- Born: 10 July 1913 County Durham
- Died: 6 December 2005 (aged 92)
- Allegiance: United Kingdom
- Branch: British Army
- Rank: Major-General
- Service number: 56595
- Unit: Royal Artillery
- Commands: 44th (Home Counties) Division
- Conflicts: Second World War Malayan Emergency
- Awards: Knight Bachelor Companion of the Order of the Bath Distinguished Service Order Officer of the Order of the British Empire

= Brian Wyldbore-Smith =

Major-General Sir Francis Brian Wyldbore-Smith, (10 July 1913 – 6 December 2005) was a British Army officer.

==Military career==
Educated at Wellington College and the Royal Military Academy, Woolwich, Wyldbore-Smith was commissioned into the Royal Artillery on 31 August 1933. He saw action as a brigade major at the Second Battle of El Alamein in North Africa in October 1942 and then took part in the crossing of the Garigliano during the Italian Campaign of the Second World War for which he was appointed a Companion of the Distinguished Service Order. He later took part in the Normandy landings and the advance through North West Europe, commanding 179th Field Regiment, Royal Artillery.

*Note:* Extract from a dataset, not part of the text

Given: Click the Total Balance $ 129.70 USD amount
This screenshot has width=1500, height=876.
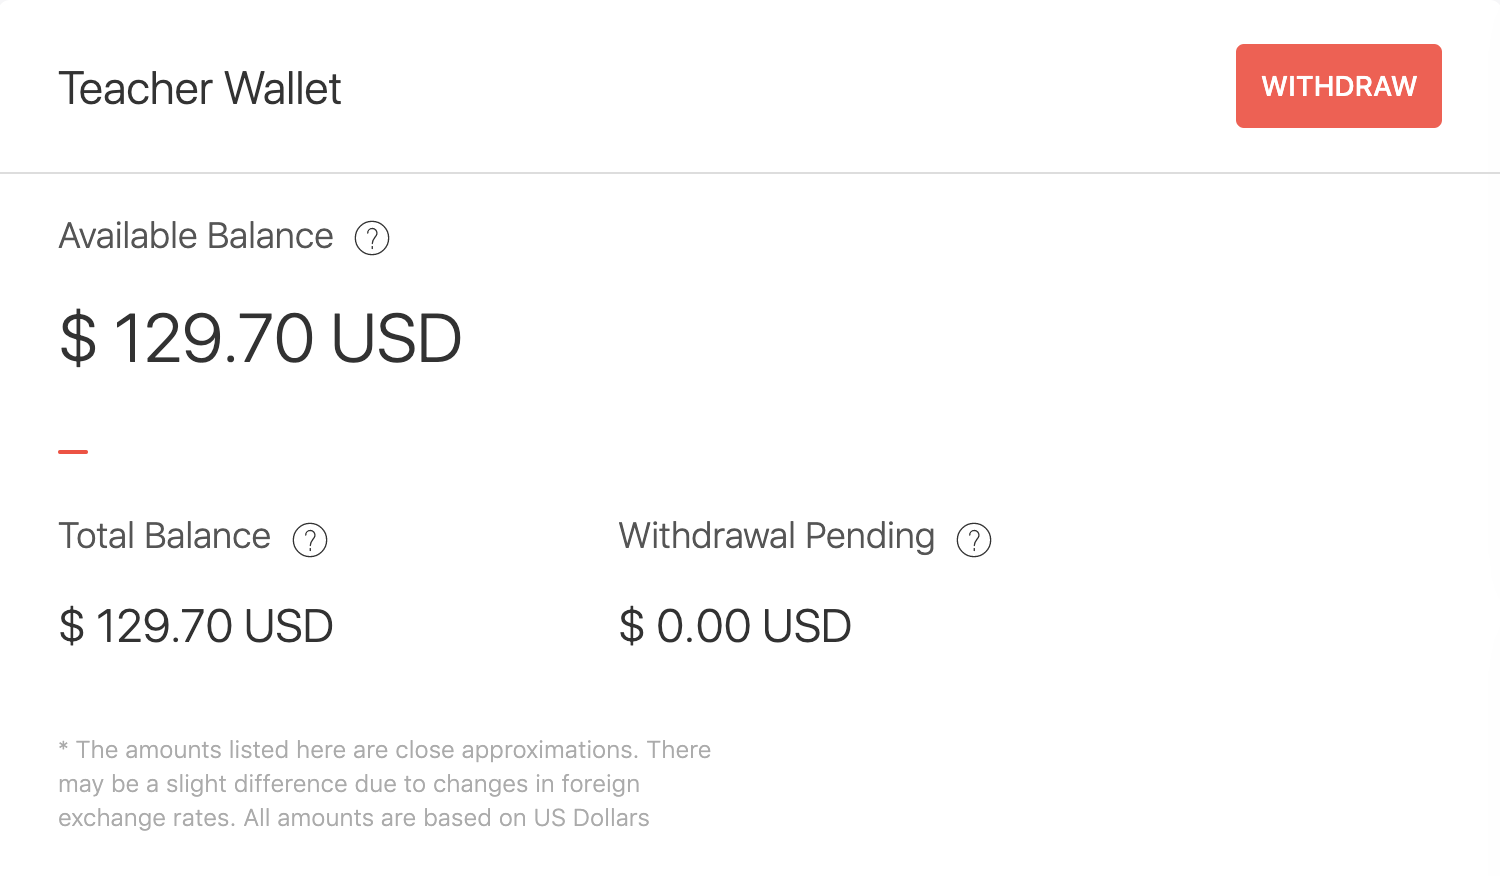Looking at the screenshot, I should pos(196,626).
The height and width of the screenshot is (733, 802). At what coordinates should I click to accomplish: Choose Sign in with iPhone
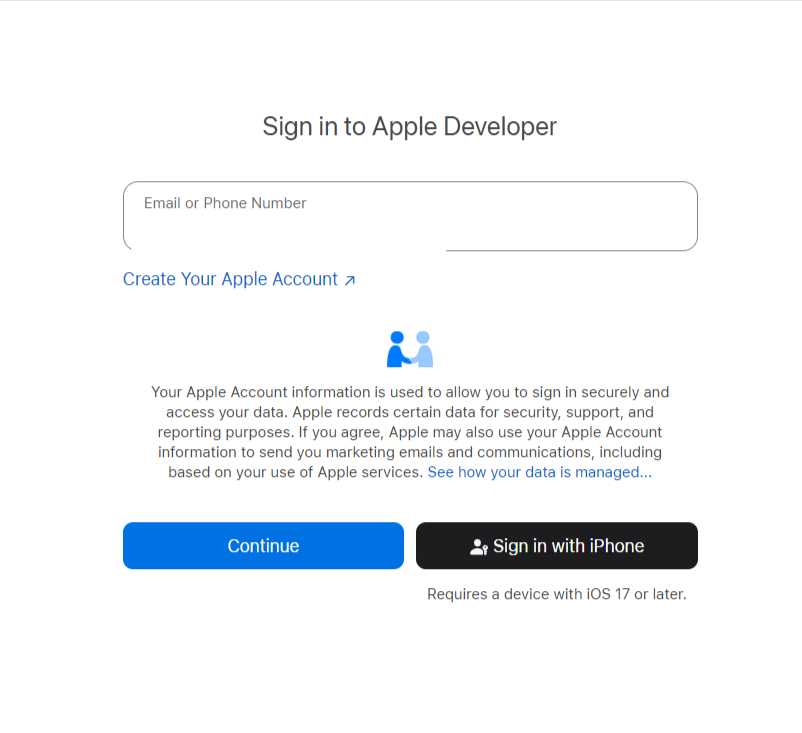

After the war he became commanding officer of the 15th/19th The King's Royal Hussars in Malaya during the Malayan Emergency, then Chief of Staff to the Commander-in-Chief Far East Command and then General Officer Commanding 44th (Home Counties) Division in July 1965 before retiring in 1968.

In retirement he served as Director of the Conservative Party's Board of Finance from 1970 to 1992.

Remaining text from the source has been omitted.